Looking for refs, I found this blog, which is somewhat entertaining on the subject. It is not very new.

 

http://navy-matters....ch/label/ATACMS

 

Then there is:

 

http://www.freerepub...s/3562881/posts

 

Aha, this one: From the USN 1997 Posture[ing] Statement:

 

Naval Fires: Fire support requirements for the future are being addressed by wedded Global Positioning Systems and gun technologies that will enable surface ships to engage targets ashore more than 60 miles distant. Especially promising are composite-material technology breakthroughs, which could enable gun systems to engage targets beyond 100 nautical miles. Research-and-development funding has been allocated to develop these capabilities for future deployment in the fleet.

 

The Army's Tactical Missile System, or ATACMS, is a medium-range weapon that provides a quick-response strike capability to support our expeditionary forces within ten minutes of the call for fire. The Navy is evaluating a seagoing version of the Army missile for deployment on board surface ships and submarines. The quick-response strike capability of a Navy TACMS makes it ideally suited to engage mobile command-and-control, air-defense, and cruise-missile launch platforms. In the near future, the TACMS missile could provide an effective means to counter weapons of mass destruction (WMD) by providing the ability to destroy them without warning. A joint Army/Navy project currently under way will develop and test a warhead that will give TACMS the capability of destroying deeply buried or hardened targets, such as those used for WMD production and storage facilities.

 

The Navy is also investigating the concept of modifying the Standard missile for a surface-to-ground strike role. Studies are under way to determine which missile option is the most cost-effective way to provide a rapid response, all-weather strike capability in support of military power projection ashore.

▸ **COLLECTED MATERIAL**
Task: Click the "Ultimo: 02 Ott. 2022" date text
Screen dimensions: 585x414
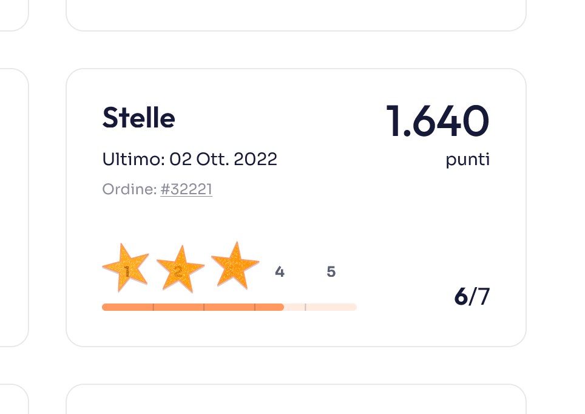Action: click(189, 159)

▸ **WHAT THIS EXERCISE ASKS**
1 – From the passage on naval fire support, extract the part starting at "The Army's Tactical" and ending at "and storage facilities.".
2 – Based on the passage on naval fire support, answer yes or no to each statement, and back each answer with the deciding words quoted from the passage.
(a) Composite-material technology could let gun systems engage targets beyond 100 nautical miles.
(b) ATACMS is described as a long-range weapon.
(c) The Navy is evaluating a seagoing version of the Army missile for surface ships only.
3 – Continue the passage on naval fire support from its last sentence.

▸ **RESPONSES IN ORDER**
1 –
The Army's Tactical Missile System, or ATACMS, is a medium-range weapon that provides a quick-response strike capability to support our expeditionary forces within ten minutes of the call for fire. The Navy is evaluating a seagoing version of the Army missile for deployment on board surface ships and submarines. The quick-response strike capability of a Navy TACMS makes it ideally suited to engage mobile command-and-control, air-defense, and cruise-missile launch platforms. In the near future, the TACMS missile could provide an effective means to counter weapons of mass destruction (WMD) by providing the ability to destroy them without warning. A joint Army/Navy project currently under way will develop and test a warhead that will give TACMS the capability of destroying deeply buried or hardened targets, such as those used for WMD production and storage facilities.

2 –
(a) Yes: "composite-material technology breakthroughs, which could enable gun systems to engage targets beyond 100 nautical miles."
(b) No: "is a medium-range weapon."
(c) No: "for deployment on board surface ships and submarines."

3 –
Arsenal Ship: Arsenal Ship is a technology demonstration program exploring affordable and innovative enhancements to our force of carriers and strike capable combatants and submarines. Armed with missiles and with space for future extended range gun systems, Arsenal Ship has the potential to provide massive firepower in the early stages of a crisis, and to augment fire support to landing force or other ground commanders. These platforms could be continuously forward deployed, available for rapid movement upon receipt of warning or changes in the tactical situation. Much like our Maritime Prepositioning Force, Arsenal Ships could remain on station as required for indefinite periods without dependence on host nation support or permission. The program is designed to develop technologies for incorporation in the SC 21 and other future platform types.

 

 

http://www.navy.mil/...7/pos-pg08.html

 

 

In 1994, then-Vice CJCS Adm William Owens, a member of the Revn in Military Affairs cabal, called for testing the army's ATACMS at sea as a possible anwser to the USMC demand for longer range shore fire systems in support of the Over-the-Horizon doctrines for PhibOps. 

 

I can't find any reports but I recall a shipboard compatibility project held c.1995 in which the concept was considered unsupportable because of the on-deck and stowage spaces could not be accommodated, even on a 20,000 ton LPD.  The blogger on my first reference derides such things as mindless stunts. He may have a point.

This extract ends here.